Mia moglie ha tenuto chiusa a chiave la nostra soffitta per oltre 52 anni: quando ho scoperto il perché, sono rimasto profondamente sconvolto.


Ogni busta era indirizzata a Martha. Ognuna era firmata dallo stesso nome:
Daniel.
Con le mani tremanti, ho aperto una delle lettere più vecchie e l’ho letta con la torcia. Iniziava con “Mia carissima Martha” e parlava di nostalgia, del contare i giorni che lo separavano dal suo ritorno a casa.

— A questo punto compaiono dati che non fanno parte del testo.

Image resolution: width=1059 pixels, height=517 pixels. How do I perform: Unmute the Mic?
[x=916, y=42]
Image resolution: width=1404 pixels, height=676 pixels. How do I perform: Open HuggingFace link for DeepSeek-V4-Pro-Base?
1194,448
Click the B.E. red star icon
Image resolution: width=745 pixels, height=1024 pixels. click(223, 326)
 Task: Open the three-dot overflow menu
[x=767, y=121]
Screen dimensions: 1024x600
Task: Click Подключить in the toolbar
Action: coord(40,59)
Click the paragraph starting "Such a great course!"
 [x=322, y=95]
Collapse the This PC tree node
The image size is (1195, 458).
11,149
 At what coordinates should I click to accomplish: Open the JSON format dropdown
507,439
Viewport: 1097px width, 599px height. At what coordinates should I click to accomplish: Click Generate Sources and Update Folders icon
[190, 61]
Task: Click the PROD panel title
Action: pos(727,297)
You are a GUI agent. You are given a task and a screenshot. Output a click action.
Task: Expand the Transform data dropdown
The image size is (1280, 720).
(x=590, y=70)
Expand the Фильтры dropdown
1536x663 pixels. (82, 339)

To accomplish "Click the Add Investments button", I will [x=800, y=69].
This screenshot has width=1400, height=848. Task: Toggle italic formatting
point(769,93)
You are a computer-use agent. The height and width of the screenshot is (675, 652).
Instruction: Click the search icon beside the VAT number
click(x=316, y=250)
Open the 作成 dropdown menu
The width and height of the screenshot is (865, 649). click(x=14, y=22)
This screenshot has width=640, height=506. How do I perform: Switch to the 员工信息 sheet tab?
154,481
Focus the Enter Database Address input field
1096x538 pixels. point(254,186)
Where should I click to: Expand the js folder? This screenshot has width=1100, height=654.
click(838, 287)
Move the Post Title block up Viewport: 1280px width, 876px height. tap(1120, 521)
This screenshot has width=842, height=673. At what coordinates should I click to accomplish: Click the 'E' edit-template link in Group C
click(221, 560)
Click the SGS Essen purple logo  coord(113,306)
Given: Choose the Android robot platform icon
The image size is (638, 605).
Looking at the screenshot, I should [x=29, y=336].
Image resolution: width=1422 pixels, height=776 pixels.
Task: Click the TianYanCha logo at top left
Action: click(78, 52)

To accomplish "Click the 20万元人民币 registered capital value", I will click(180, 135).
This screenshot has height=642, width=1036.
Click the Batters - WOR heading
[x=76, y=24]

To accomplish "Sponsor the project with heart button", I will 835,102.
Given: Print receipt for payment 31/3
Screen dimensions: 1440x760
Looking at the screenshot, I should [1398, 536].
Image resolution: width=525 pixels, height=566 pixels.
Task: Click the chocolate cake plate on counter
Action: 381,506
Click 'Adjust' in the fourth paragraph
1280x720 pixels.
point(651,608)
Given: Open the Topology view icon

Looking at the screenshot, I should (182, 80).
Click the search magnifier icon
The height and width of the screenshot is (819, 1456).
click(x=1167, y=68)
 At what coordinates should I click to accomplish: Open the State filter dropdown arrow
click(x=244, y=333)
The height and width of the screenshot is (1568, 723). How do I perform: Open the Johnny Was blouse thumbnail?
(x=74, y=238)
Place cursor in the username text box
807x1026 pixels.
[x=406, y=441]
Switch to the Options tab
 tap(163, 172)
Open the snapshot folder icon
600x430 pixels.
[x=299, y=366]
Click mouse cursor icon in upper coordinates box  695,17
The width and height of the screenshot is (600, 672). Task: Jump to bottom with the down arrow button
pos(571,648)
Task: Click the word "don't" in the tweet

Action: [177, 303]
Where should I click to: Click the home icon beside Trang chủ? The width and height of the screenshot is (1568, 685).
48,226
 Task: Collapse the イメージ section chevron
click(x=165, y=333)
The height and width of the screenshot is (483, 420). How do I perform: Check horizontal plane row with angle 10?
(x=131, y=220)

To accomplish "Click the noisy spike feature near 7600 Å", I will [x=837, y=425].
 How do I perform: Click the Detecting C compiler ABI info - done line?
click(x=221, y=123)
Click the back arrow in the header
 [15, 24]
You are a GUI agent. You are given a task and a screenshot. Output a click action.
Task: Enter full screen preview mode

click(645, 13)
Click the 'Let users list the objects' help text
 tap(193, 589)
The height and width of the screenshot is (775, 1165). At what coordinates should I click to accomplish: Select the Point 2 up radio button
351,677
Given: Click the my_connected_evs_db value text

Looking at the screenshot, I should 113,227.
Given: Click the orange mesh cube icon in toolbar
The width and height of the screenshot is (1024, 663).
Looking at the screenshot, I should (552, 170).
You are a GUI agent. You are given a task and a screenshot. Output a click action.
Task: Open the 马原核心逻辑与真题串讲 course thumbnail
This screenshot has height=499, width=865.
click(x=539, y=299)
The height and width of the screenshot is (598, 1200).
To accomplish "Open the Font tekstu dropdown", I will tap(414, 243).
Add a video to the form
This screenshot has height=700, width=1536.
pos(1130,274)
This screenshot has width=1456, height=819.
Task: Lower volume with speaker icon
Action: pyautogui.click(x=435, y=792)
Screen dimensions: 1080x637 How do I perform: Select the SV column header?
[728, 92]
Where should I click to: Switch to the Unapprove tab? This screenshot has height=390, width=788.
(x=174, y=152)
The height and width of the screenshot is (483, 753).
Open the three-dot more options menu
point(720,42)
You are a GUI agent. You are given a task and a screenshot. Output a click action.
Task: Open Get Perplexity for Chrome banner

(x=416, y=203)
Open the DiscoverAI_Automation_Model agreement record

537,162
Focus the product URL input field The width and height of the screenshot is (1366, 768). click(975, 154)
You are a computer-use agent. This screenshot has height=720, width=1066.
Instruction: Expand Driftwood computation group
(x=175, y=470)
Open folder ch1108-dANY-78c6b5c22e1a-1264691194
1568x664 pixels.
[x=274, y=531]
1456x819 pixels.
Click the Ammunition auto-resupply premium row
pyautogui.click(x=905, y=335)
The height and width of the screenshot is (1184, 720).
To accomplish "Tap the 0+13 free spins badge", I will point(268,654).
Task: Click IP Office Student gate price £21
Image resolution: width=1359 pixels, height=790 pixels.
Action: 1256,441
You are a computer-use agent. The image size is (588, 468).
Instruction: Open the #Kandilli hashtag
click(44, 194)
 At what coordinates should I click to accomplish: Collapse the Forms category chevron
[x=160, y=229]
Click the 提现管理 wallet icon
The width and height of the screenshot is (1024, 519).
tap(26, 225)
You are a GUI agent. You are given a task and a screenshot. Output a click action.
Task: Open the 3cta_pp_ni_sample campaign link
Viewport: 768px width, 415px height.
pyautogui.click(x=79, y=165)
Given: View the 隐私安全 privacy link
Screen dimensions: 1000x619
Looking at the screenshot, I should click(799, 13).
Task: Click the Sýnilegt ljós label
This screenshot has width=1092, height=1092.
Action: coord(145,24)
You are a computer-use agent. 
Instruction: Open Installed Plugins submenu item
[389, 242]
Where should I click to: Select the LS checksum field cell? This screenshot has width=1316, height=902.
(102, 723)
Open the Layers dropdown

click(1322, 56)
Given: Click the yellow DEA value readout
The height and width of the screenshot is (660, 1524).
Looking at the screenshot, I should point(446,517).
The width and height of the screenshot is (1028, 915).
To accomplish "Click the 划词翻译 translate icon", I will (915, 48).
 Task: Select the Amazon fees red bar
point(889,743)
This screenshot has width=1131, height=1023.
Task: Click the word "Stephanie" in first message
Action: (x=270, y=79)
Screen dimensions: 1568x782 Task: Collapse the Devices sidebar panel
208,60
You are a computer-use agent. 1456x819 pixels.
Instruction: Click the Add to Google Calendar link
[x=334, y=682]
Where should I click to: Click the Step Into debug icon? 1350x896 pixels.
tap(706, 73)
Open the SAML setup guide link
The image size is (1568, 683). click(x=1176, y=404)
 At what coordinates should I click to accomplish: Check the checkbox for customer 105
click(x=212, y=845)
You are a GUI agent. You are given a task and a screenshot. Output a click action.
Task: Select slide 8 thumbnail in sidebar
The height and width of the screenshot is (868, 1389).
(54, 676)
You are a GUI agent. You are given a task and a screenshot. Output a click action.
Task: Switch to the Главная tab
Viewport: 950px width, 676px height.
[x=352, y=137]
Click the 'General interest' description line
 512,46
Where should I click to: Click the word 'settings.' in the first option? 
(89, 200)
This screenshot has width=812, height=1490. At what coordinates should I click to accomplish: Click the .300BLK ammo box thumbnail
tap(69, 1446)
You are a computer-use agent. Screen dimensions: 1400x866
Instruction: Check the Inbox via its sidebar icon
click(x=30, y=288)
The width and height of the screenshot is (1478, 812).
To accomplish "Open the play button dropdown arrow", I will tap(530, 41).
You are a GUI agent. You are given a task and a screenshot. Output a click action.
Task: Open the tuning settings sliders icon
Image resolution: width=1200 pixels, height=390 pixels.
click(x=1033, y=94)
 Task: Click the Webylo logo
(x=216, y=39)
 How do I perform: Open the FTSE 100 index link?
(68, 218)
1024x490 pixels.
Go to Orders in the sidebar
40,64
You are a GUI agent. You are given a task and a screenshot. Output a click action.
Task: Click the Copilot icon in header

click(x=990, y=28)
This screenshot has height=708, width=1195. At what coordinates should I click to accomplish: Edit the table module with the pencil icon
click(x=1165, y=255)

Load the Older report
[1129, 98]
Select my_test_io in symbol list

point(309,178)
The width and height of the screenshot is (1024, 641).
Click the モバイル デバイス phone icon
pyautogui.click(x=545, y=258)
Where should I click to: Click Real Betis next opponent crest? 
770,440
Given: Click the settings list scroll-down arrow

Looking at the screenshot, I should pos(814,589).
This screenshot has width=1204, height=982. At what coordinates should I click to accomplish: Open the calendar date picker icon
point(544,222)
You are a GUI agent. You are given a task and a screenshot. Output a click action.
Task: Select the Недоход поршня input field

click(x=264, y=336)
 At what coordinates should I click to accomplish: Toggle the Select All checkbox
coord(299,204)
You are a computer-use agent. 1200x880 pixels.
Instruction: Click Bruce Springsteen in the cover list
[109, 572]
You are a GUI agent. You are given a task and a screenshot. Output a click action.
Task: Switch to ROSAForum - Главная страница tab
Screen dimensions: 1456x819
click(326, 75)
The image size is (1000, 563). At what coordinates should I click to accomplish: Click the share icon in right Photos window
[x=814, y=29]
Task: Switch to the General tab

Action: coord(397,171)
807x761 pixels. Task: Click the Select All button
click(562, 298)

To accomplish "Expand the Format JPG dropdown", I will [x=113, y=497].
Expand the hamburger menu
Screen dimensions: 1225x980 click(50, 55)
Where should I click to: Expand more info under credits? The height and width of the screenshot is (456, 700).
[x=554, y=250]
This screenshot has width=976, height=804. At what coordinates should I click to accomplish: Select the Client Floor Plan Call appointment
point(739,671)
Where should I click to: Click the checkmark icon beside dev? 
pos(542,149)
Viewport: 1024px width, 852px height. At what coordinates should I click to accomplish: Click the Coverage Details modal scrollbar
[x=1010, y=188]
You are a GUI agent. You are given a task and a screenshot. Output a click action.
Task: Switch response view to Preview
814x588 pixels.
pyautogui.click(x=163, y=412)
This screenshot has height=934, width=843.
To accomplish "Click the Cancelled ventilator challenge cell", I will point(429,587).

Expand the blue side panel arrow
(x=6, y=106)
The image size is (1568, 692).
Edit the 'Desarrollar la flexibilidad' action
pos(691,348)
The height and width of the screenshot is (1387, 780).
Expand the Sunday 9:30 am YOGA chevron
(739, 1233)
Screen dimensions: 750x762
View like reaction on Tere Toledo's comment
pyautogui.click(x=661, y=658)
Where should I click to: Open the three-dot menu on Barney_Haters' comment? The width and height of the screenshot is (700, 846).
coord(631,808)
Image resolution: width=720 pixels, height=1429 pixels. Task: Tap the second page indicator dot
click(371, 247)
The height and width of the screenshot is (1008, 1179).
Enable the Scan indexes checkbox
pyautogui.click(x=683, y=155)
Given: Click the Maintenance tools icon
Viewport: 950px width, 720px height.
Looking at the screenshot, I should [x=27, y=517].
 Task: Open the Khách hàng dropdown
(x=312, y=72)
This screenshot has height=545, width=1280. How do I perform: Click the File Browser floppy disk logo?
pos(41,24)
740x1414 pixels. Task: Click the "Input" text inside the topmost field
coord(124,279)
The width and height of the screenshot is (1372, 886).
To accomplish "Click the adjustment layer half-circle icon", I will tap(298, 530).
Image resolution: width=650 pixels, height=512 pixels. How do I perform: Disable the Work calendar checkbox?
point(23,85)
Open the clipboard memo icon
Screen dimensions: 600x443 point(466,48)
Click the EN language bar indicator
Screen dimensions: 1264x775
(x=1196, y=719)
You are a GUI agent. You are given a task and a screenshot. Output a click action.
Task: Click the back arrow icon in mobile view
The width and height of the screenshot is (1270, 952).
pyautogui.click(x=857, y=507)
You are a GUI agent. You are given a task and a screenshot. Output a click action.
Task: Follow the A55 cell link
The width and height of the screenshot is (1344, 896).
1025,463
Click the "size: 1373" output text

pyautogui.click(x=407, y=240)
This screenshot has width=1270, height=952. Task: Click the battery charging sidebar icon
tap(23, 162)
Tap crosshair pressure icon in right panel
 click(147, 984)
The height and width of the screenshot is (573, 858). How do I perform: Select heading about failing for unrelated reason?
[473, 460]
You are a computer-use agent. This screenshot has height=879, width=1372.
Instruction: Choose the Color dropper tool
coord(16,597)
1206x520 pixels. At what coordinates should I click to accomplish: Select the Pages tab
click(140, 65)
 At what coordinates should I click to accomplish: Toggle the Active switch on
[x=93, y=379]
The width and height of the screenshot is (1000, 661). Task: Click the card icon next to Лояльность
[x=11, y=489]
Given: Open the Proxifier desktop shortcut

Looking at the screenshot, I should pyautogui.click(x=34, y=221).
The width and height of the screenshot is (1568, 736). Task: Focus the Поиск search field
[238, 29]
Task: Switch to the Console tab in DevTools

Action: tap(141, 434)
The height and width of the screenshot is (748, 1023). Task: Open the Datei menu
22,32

Poi sono arrivato alla fine.
Ogni lettera terminava allo stesso modo: “
Verrò a prenderti e a prendere nostro figlio quando sarà il momento giusto. Con tutto il mio amore, Daniel”.
Nostro figlio?
Mi si è stretto il petto. Mi sono lasciato cadere su una vecchia cassa e ho continuato a leggere.
Le lettere descrivevano una vita segreta di cui ignoravo l’esistenza. Daniel scriveva di aver osservato da lontano. Riguardo alla crescita del “piccolo James”. Riguardo a quanto fosse orgoglioso di quel ragazzo.
James.
Il mio James.
Il nome mi si era confuso finché non l’ho riletto più e più volte. Il figlio a cui ho insegnato a lanciare una palla da baseball. Il ragazzo che mi seguiva in garage. L’uomo che ho accompagnato all’altare il giorno del suo matrimonio.
Queste lettere parlavano di mio figlio.

Il giorno dopo, mi recai in macchina alla casa di cura con le lettere infilate nella giacca, che mi bruciavano sul petto. Martha vide la mia espressione e capì subito.
“Le hai trovate”, sussurrò, con le lacrime agli occhi.